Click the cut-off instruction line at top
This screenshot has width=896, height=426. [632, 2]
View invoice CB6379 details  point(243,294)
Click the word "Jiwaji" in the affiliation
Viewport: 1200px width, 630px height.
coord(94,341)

────────────────────

*Prompt*
From top to bottom, repeat the data above without alteration.

*Solution to this task*
Click the cut-off instruction line at top
This screenshot has width=896, height=426. [632, 2]
View invoice CB6379 details  point(243,294)
Click the word "Jiwaji" in the affiliation
Viewport: 1200px width, 630px height.
coord(94,341)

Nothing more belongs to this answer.